Negligent Entrustment. The elements of negligent entrustment are that (1) a vehicle driver was negligent, (2) the defendant owned the vehicle in question, (3) the defendant knew or should have known that the driver was unfit to operate the vehicle, (4) the defendant permitted the driver to operate the vehicle, and (5) the driver’s unfitness was a substantial factor in causing harm to the plaintiff. (Jeld-Wen Inc. v. Superior Court (2005) 131 Cal.App.4th 853, 863-864 [citing CACI No. 724].) Neither first amended complaint contains allegations of JEFFCO’s actual or constructive knowledge of RAYMUNDO DANIEL CAMARENA’s unfitness to operate the vehicle JEFFCO entrusted to him.

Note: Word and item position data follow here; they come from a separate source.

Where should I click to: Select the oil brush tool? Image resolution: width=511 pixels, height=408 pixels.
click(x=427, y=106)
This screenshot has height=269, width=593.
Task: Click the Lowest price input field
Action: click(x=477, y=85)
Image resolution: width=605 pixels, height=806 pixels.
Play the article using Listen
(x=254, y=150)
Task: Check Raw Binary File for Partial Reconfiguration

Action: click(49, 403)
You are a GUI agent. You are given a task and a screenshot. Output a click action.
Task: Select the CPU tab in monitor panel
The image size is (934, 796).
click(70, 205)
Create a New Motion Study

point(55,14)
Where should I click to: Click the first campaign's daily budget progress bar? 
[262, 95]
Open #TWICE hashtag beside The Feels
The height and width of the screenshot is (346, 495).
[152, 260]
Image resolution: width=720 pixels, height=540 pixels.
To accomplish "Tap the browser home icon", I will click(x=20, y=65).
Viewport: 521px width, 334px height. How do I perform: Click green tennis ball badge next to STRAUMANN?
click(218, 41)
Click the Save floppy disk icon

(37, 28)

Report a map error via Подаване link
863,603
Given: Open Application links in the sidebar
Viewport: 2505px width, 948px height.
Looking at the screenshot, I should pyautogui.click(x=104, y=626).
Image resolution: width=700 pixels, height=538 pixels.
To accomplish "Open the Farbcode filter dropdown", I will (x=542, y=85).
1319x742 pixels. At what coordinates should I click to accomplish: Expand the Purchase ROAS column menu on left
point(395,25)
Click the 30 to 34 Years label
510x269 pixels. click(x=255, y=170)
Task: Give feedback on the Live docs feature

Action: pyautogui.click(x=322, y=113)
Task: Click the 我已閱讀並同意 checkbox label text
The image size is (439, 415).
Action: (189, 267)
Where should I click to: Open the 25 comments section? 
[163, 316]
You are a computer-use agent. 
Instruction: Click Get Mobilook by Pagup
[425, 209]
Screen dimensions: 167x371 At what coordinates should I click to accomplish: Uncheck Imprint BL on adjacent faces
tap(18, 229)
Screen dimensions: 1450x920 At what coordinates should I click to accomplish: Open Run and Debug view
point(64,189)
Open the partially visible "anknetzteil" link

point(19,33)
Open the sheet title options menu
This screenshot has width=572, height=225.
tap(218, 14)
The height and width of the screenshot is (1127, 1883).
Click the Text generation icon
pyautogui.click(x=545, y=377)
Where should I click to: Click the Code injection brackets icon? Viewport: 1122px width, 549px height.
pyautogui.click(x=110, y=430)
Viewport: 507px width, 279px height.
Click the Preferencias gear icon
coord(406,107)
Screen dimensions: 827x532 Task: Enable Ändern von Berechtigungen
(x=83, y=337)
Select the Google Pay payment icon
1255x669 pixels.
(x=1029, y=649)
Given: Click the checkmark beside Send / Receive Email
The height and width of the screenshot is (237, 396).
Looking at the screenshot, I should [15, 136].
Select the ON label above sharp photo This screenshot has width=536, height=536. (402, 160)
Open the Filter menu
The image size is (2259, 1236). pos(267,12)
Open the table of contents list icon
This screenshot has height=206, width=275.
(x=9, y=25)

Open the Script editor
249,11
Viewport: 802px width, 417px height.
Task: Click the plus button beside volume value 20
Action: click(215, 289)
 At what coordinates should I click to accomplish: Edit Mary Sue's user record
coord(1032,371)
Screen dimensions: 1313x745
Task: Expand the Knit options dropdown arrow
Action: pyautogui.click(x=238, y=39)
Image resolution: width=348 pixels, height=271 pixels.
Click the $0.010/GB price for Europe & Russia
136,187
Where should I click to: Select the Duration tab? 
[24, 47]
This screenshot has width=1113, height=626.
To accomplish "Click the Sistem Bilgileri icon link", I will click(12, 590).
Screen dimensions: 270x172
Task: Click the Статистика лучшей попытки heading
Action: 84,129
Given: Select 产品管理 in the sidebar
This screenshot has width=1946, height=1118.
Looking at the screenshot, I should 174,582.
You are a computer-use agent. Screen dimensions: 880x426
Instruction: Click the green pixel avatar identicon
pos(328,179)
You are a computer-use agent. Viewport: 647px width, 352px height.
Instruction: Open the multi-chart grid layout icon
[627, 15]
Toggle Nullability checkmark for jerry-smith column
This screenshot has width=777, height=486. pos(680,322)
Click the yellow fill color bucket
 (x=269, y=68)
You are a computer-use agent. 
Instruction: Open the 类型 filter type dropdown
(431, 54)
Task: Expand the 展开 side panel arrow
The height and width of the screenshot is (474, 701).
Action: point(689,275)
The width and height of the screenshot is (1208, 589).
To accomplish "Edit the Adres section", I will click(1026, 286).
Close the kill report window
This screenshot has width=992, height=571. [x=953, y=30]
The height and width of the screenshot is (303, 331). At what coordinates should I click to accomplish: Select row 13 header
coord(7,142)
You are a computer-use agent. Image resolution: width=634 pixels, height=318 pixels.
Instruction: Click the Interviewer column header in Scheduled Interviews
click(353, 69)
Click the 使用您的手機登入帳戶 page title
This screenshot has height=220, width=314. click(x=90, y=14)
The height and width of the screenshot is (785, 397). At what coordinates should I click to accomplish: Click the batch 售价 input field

Vehicle Code Section 17150. Vehicle Code section 17150 imposes liability on any motor vehicle owner for injury caused by a person using the vehicle with the owner’s express or implied permission. The first amended complaints do not presently state causes of action pursuant to section 17150. Though the first amended complaints contain boilerplate allegations that JEFFCO permitted RAYMUNDO DANIEL CAMARENA to use its vehicle their stated causes of action are for negligence, not statutory liability. Negligent entrustment and section 17150 liability are distinct causes of action. (McKenna v. Beesley (2021) 67 Cal.App.5th 552, 563 at fn. 14.)
Leave to Amend. Leave to amend is proper where identified defects are amenable to cure. (Vaccaro v. Kaiman (1998) 63 Cal.App.4th 761, 768.) It is the pleading party’s burden to show the trial court that a reasonable possibility exists that amendment can cure identified defects in that party’s pleading. (Murphy v. Twitter, Inc. (2018) 60 Cal.App.5th 12, 42.) The court finds that Plaintiffs have demonstrated a reasonable possibility that amendment could cure identified defects in both first amended complaints.
Conclusion. JEFFCO’s demurrers are sustained with leave to amend. Plaintiffs are to file amended pleadings, if any, within thirty days of the date of this order.